-- HOW TO COMPLETE THIS TASK --
Print only the line with "Blow for South" and the lines after it, ending with the last line of the material, each exactly as it stands.

-- DATA FOR PROCESSING --
Start of Block

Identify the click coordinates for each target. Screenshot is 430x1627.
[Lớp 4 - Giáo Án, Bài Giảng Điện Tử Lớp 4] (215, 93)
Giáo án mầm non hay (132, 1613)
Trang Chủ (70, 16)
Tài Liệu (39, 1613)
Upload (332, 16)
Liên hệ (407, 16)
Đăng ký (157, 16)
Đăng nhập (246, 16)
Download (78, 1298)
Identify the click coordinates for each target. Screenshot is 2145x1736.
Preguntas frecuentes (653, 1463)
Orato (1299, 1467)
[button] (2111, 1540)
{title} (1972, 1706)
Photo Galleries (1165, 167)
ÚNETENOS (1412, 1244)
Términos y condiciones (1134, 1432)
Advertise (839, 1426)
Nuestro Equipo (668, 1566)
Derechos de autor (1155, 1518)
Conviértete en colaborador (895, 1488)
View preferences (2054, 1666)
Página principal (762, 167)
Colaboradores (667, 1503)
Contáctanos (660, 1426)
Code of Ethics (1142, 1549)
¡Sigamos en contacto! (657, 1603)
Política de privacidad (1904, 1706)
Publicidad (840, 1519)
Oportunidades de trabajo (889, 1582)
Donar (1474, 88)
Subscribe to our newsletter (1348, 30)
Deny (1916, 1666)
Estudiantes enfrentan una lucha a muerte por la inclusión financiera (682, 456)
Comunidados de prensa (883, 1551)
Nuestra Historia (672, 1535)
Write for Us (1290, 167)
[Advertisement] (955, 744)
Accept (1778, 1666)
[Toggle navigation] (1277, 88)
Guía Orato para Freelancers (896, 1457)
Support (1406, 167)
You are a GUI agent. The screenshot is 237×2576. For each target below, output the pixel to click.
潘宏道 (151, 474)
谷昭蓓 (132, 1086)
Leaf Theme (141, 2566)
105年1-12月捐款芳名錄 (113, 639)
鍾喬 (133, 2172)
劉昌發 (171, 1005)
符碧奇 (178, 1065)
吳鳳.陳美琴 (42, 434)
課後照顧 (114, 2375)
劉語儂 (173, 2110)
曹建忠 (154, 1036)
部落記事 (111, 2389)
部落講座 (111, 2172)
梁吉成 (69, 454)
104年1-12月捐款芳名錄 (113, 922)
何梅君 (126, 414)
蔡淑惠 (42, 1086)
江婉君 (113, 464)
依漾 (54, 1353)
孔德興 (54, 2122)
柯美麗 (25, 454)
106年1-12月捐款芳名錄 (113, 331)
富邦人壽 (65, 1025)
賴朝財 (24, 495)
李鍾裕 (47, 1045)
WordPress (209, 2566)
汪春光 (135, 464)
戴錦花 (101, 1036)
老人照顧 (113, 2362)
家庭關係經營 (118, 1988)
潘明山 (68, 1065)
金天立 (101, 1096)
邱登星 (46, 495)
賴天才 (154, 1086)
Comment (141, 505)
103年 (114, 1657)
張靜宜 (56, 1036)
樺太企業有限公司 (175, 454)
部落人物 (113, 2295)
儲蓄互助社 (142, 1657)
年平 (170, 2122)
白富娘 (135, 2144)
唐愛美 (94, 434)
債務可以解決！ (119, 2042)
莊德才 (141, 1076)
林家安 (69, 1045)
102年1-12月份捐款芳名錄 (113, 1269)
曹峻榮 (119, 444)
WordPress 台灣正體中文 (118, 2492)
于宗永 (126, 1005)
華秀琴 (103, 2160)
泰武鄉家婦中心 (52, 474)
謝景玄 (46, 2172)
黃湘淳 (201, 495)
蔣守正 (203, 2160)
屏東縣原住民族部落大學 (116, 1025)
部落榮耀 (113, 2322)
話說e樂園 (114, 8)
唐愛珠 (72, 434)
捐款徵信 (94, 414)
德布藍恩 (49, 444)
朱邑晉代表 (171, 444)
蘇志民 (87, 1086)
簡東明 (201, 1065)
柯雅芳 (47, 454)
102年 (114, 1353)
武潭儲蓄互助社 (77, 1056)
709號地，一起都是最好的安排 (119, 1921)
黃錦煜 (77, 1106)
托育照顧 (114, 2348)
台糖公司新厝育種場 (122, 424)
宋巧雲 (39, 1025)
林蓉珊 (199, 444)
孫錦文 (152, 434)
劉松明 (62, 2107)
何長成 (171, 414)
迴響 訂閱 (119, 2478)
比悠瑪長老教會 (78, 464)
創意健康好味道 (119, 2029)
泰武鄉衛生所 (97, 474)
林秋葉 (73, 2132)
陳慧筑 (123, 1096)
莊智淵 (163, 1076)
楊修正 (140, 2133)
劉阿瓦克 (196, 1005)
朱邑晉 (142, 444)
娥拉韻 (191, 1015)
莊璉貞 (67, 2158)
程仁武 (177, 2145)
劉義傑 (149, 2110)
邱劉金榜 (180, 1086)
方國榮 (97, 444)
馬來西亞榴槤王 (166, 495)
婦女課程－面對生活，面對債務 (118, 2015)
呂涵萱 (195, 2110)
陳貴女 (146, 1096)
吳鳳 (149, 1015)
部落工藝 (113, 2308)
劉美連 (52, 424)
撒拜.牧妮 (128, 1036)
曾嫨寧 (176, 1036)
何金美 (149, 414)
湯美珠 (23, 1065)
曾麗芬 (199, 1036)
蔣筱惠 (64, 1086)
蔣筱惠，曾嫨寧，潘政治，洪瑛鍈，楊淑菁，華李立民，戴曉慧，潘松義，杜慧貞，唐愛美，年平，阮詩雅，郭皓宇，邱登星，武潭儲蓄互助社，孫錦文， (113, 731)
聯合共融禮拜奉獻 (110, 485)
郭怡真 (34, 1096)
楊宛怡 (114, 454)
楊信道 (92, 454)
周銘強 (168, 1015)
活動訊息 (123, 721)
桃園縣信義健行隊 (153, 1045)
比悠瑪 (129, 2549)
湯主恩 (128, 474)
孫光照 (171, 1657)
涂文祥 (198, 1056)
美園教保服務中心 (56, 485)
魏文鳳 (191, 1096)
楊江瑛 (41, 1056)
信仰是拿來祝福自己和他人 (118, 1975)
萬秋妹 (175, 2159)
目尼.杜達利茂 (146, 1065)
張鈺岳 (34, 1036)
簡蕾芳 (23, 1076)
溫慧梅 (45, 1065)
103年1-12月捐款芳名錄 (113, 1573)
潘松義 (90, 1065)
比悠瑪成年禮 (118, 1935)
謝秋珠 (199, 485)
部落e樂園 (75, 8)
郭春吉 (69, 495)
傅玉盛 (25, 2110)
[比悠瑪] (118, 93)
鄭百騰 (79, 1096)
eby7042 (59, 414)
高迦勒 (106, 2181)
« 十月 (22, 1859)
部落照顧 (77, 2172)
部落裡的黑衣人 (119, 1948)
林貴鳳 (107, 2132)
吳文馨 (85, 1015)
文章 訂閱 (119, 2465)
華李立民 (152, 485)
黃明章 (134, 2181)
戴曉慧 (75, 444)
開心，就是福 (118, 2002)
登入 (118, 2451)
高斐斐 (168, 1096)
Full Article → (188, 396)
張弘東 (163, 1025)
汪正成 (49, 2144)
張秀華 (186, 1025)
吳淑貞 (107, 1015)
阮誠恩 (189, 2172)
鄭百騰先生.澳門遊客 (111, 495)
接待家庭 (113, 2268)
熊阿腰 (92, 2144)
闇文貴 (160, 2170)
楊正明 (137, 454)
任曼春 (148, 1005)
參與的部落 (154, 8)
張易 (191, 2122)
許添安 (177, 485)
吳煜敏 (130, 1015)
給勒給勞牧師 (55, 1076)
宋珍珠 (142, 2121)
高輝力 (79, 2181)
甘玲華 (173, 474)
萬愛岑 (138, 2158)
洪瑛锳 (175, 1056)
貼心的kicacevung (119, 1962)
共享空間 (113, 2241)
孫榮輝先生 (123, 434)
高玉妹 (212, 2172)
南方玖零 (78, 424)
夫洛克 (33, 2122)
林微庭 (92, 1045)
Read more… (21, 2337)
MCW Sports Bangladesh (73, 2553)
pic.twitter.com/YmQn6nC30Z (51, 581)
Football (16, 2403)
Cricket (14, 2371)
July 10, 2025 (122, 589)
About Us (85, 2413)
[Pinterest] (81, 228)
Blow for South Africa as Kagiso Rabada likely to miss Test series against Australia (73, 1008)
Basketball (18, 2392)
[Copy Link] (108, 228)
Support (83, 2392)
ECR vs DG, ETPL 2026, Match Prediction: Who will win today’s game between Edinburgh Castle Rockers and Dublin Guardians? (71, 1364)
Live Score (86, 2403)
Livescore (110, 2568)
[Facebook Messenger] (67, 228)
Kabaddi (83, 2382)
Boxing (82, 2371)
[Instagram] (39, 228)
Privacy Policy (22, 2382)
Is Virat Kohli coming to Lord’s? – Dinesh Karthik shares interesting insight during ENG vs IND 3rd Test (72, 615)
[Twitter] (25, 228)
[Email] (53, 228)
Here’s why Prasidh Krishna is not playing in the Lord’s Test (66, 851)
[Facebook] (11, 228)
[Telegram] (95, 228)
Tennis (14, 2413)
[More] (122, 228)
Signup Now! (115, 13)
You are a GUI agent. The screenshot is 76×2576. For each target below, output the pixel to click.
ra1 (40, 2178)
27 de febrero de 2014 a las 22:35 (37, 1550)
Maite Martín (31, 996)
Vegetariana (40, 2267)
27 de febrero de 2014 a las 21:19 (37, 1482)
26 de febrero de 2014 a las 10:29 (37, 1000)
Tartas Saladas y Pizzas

End of Block

-- RESPONSE --
Blow for South Africa as Kagiso Rabada likely to miss Test series against Australia (73, 1008)
Basketball (18, 2392)
[Copy Link] (108, 228)
Support (83, 2392)
ECR vs DG, ETPL 2026, Match Prediction: Who will win today’s game between Edinburgh Castle Rockers and Dublin Guardians? (71, 1364)
Live Score (86, 2403)
Livescore (110, 2568)
[Facebook Messenger] (67, 228)
Kabaddi (83, 2382)
Boxing (82, 2371)
[Instagram] (39, 228)
Privacy Policy (22, 2382)
Is Virat Kohli coming to Lord’s? – Dinesh Karthik shares interesting insight during ENG vs IND 3rd Test (72, 615)
[Twitter] (25, 228)
[Email] (53, 228)
Here’s why Prasidh Krishna is not playing in the Lord’s Test (66, 851)
[Facebook] (11, 228)
[Telegram] (95, 228)
Tennis (14, 2413)
[More] (122, 228)
Signup Now! (115, 13)
You are a GUI agent. The screenshot is 76×2576. For each target below, output the pixel to click.
ra1 (40, 2178)
27 de febrero de 2014 a las 22:35 (37, 1550)
Maite Martín (31, 996)
Vegetariana (40, 2267)
27 de febrero de 2014 a las 21:19 (37, 1482)
26 de febrero de 2014 a las 10:29 (37, 1000)
Tartas Saladas y Pizzas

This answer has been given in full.